Pulling Ableism Out of Politics

Trigger warning: ableist language

Those who criticize politicians for their harmful stances toward the disability community are often the same people who use ableist language to refer to those politicians. It is good – and crucial – to criticize ideas, actions, and impacts. Meanwhile, it is problematic – and extremely harmful – to criticize people for inherent qualities (real or perceived).

When we refer to a politician’s ideas, actions, and impacts, we emphasize that we value their decisions. When we bring ableist language into the mix, we condone assigning value based on stereotyped perceptions of ability.

Words that have been used in the oppression of people with disabilities, such as “stupid” and “idiot,” and commentary on low intelligence are oft-heard today as insults. In fact, at least one article exists defending the use of ableist language because “we need insults in our language.” The author of that article not only thinks that words referring to ability are the only ways to criticize, but believes that idea fully enough to present it publicly. That willingness illustrates a prevailing misconception that views intelligence as a complete, straightforward, non-context-dependent measure of ability. It also implies that the ideas and perspectives of someone with a low IQ score should matter less than those with higher IQ scores. Unfortunately, that idea still contributes to the abuse of disabled people today. Moving toward a world that recognizes ability as a fluid, context-dependent, and vast category and that respects disabled people’s perspectives requires changing our language to communicate that idea.
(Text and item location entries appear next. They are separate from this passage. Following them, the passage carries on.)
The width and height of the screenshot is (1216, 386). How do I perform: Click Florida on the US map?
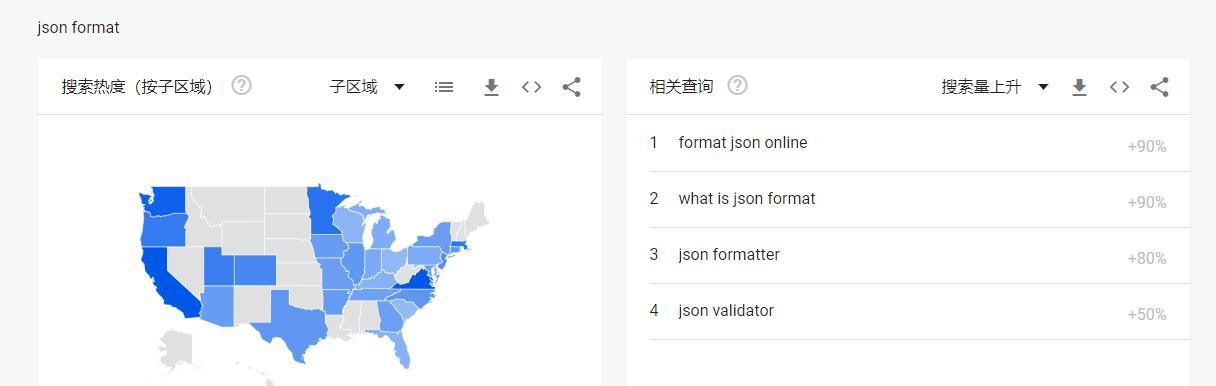coord(398,346)
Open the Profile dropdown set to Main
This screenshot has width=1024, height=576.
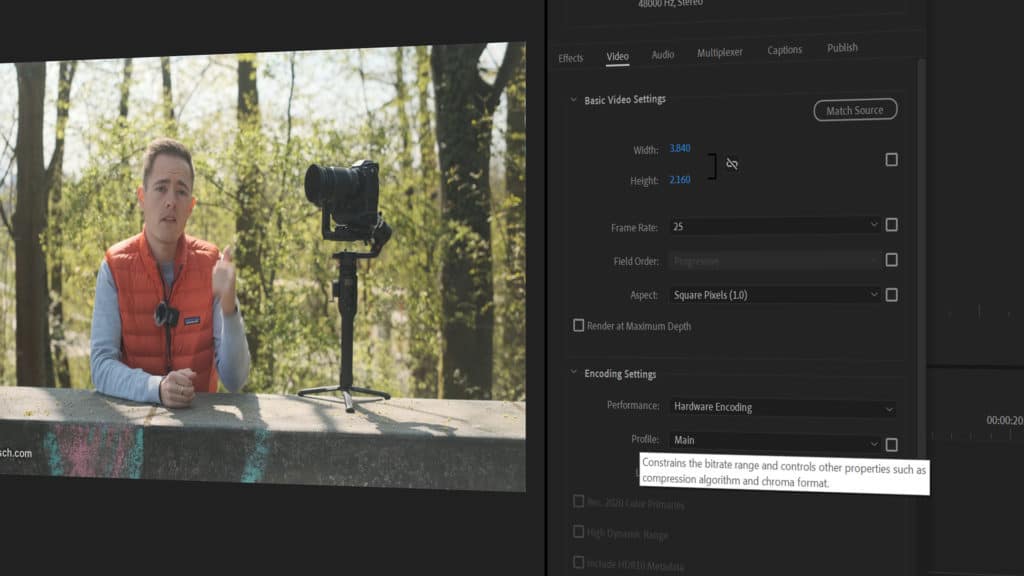click(x=775, y=440)
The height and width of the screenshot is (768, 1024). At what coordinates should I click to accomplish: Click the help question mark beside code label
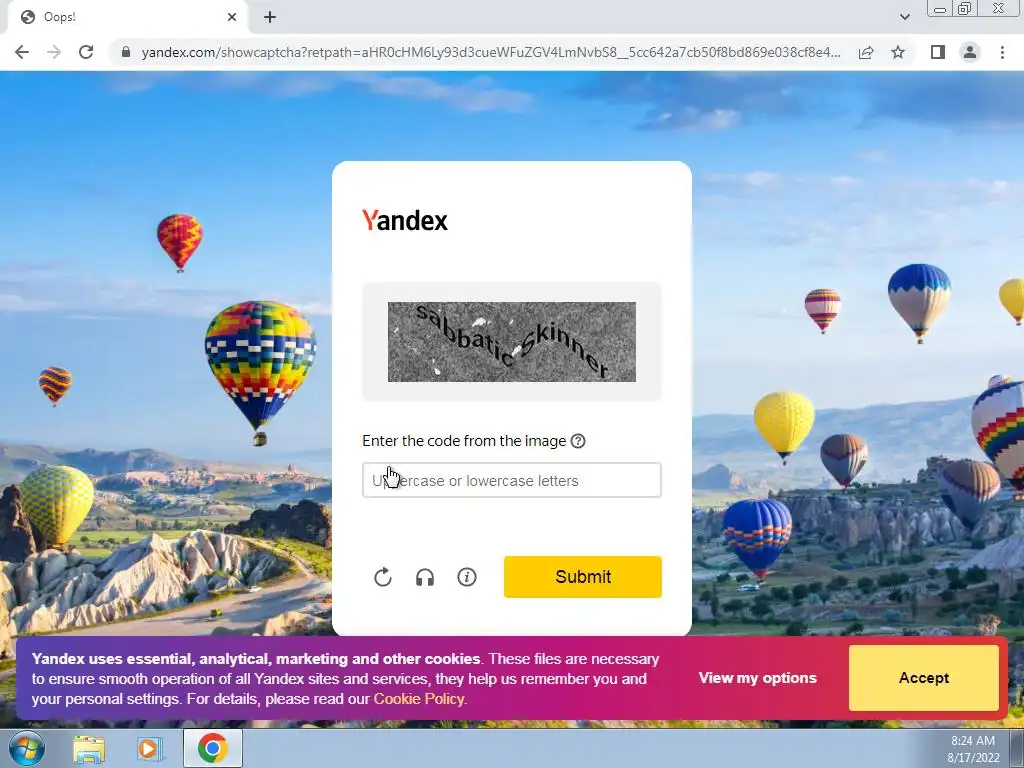point(578,441)
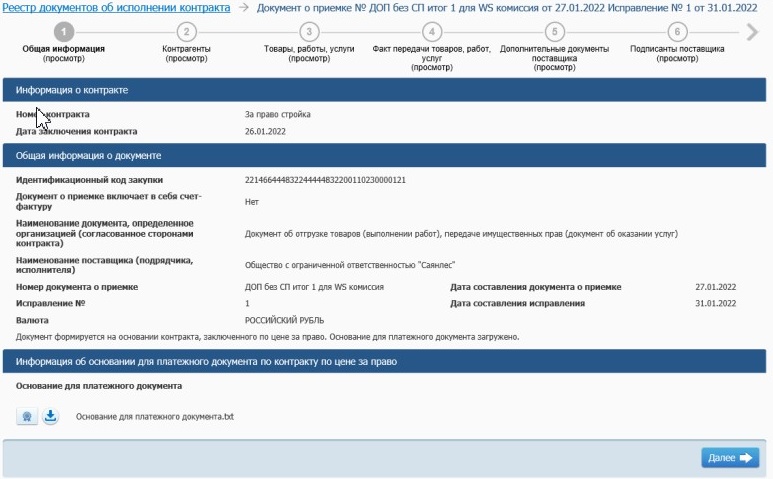The width and height of the screenshot is (773, 479).
Task: Open the Контрагенты (просмотр) step label
Action: pos(186,54)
Another example of ableist language in politics is the assertion that a person has a mental illness or personality disorder as evidence and a reason to not support a politician. First, asserting that someone has a mental illness on the basis of harm they are causing unfairly relates psychiatric diagnoses to that harm. In fact, many who qualify for psychiatric diagnoses will do no more harm in their lives than any other person, and many who do harm do not qualify for psychiatric diagnoses. Conflating these two variables ignores the reality that harm is perpetuated by beliefs and actions for which our society and its teachings should be held accountable, opting instead to scapegoat the disability community. Frustrations about “armchair diagnoses” aside, determining a person’s leadership potential on the basis of neurodivergence suggests (falsely) that people with certain forms of neurodiversity inherently lack the qualities necessary to be an effective leader. It suggests (again, falsely) that a person’s supports, context, knowledge, growth, and decisions have little influence on who they are and what they are capable of.

In a world of complex political discussions and rampant lack of accessible, complete information, a commitment to specific criticisms does the world a great service in its own right. Doing so directs focus to specific issues and community perspectives, allowing for richer and more impactful political discussions. In the movement toward a better world, that sounds like a win-win situation!